(Items from a data source)
_ _ _ _ _ _ _

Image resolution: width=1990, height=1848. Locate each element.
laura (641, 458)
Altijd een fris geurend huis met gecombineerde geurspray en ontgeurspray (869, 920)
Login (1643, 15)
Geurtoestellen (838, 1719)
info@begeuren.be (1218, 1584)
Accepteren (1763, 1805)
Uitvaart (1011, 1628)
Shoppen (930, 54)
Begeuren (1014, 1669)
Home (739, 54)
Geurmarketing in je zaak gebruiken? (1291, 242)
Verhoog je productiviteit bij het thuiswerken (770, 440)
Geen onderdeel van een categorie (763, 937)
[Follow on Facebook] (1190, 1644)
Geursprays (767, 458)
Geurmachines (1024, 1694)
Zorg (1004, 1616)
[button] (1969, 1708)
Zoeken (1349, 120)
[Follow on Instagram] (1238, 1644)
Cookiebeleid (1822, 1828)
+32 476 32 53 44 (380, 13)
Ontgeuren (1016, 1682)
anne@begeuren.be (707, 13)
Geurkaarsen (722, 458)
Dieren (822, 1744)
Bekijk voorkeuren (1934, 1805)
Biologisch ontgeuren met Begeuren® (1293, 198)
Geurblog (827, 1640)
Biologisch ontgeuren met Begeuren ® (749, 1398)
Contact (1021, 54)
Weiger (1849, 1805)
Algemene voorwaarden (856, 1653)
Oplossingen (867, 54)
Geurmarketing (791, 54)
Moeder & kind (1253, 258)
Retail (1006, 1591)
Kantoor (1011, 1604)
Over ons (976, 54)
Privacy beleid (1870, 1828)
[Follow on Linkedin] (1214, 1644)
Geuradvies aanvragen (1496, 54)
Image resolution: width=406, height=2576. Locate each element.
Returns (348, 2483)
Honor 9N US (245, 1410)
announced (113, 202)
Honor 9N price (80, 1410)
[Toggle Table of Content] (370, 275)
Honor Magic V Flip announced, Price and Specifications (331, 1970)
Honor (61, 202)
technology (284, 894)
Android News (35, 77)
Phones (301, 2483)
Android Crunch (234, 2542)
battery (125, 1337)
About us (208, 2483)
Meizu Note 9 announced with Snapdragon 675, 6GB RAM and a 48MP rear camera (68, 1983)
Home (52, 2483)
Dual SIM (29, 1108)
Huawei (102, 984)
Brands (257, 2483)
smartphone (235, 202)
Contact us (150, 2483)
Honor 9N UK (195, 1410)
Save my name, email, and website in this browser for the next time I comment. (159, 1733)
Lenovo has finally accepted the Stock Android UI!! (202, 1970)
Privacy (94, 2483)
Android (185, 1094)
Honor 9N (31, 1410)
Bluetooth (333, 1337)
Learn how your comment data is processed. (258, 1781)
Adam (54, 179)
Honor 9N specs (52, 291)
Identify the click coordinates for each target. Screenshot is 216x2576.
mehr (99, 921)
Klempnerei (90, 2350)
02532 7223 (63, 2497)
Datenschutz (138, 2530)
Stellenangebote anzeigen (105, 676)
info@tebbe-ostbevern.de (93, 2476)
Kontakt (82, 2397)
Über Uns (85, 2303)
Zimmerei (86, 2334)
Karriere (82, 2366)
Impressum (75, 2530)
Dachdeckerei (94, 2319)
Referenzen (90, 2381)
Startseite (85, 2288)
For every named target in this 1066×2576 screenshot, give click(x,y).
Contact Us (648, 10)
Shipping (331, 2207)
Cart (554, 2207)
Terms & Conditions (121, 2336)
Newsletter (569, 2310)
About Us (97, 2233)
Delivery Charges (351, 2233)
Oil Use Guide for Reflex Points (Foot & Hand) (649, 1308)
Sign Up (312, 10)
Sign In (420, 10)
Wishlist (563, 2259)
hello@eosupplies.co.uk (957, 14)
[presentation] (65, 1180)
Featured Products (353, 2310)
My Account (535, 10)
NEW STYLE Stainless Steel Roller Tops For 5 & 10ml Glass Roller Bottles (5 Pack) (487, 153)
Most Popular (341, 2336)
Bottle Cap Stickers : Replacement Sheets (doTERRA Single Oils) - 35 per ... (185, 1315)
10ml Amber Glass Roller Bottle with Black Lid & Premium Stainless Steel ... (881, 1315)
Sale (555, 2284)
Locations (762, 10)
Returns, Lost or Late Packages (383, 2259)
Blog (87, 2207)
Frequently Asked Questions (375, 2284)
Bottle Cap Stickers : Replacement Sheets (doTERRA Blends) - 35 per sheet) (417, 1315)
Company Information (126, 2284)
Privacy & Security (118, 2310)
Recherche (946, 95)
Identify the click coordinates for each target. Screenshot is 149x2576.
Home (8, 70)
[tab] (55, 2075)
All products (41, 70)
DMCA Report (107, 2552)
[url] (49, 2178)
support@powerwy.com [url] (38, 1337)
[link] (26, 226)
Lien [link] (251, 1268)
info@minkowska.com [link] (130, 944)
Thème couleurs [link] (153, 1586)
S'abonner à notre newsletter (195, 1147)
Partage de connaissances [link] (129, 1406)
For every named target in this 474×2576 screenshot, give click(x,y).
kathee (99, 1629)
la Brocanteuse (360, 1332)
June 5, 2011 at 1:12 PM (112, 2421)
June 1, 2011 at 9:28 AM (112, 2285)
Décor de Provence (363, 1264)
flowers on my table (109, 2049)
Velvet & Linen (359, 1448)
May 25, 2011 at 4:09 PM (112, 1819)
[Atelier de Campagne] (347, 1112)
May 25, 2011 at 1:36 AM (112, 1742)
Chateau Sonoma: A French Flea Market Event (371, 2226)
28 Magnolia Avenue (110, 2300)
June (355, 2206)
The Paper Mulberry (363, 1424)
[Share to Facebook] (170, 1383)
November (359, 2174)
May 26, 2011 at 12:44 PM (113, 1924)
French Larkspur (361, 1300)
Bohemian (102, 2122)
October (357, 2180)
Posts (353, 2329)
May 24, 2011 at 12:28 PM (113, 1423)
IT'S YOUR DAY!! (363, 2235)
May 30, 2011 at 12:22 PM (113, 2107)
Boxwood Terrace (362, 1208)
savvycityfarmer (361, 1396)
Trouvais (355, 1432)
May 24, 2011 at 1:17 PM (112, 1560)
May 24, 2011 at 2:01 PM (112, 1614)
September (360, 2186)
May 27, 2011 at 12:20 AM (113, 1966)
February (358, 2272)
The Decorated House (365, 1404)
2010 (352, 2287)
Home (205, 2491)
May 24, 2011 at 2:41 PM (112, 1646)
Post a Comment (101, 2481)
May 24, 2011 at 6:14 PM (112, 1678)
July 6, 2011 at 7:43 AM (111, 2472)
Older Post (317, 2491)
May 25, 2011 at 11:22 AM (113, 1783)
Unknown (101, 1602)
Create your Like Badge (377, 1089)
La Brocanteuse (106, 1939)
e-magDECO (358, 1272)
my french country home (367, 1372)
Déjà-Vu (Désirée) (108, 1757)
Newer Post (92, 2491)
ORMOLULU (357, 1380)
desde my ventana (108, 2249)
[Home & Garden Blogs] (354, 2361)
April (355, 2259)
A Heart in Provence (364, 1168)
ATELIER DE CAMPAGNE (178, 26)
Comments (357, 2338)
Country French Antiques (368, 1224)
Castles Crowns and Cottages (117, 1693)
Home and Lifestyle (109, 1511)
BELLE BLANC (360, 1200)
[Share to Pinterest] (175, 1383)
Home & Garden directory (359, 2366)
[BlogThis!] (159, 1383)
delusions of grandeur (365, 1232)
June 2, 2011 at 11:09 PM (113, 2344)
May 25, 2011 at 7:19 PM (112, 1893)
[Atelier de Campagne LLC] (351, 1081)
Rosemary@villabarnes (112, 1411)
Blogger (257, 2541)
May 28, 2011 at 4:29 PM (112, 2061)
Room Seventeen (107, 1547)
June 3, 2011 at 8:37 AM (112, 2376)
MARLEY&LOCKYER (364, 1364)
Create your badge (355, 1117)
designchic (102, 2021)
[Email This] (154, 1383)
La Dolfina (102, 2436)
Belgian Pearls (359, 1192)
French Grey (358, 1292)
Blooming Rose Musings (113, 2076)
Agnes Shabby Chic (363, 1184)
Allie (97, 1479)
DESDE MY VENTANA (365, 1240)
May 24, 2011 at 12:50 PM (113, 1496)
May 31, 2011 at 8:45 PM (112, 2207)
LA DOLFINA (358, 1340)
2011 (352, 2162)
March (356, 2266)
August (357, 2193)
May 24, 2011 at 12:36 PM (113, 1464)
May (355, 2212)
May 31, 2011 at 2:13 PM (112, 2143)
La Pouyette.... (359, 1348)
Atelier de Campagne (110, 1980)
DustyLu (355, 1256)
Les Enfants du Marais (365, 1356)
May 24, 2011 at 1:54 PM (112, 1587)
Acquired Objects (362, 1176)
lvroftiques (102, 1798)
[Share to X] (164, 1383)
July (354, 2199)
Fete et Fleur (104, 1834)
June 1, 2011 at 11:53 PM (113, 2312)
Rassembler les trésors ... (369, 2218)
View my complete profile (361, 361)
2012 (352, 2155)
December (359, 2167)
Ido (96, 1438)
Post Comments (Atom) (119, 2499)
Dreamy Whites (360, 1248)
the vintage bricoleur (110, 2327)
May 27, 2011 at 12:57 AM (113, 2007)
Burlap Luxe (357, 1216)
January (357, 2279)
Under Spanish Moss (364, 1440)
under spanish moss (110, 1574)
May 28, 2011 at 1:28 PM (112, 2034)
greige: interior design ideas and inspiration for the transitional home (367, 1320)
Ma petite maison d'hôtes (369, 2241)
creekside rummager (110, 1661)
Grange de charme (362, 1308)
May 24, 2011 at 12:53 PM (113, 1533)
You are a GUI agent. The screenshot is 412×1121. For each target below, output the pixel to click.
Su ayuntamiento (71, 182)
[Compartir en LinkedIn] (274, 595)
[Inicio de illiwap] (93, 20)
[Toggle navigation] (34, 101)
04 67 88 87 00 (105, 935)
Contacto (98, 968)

_ _ _ _ _ _ _

- [Task description] Nothing should appear in the answer except the lines above from the line with "Klempnerei (90, 2350)" through the line with "Returns, Lost or Late Packages (383, 2259)", both included, written out exactly.

- [Answer section]
Klempnerei (90, 2350)
02532 7223 (63, 2497)
Datenschutz (138, 2530)
Stellenangebote anzeigen (105, 676)
info@tebbe-ostbevern.de (93, 2476)
Kontakt (82, 2397)
Über Uns (85, 2303)
Zimmerei (86, 2334)
Karriere (82, 2366)
Impressum (75, 2530)
Dachdeckerei (94, 2319)
Referenzen (90, 2381)
Startseite (85, 2288)
For every named target in this 1066×2576 screenshot, give click(x,y).
Contact Us (648, 10)
Shipping (331, 2207)
Cart (554, 2207)
Terms & Conditions (121, 2336)
Newsletter (569, 2310)
About Us (97, 2233)
Delivery Charges (351, 2233)
Oil Use Guide for Reflex Points (Foot & Hand) (649, 1308)
Sign Up (312, 10)
Sign In (420, 10)
Wishlist (563, 2259)
hello@eosupplies.co.uk (957, 14)
[presentation] (65, 1180)
Featured Products (353, 2310)
My Account (535, 10)
NEW STYLE Stainless Steel Roller Tops For 5 & 10ml Glass Roller Bottles (5 Pack) (487, 153)
Most Popular (341, 2336)
Bottle Cap Stickers : Replacement Sheets (doTERRA Single Oils) - 35 per ... (185, 1315)
10ml Amber Glass Roller Bottle with Black Lid & Premium Stainless Steel ... (881, 1315)
Sale (555, 2284)
Locations (762, 10)
Returns, Lost or Late Packages (383, 2259)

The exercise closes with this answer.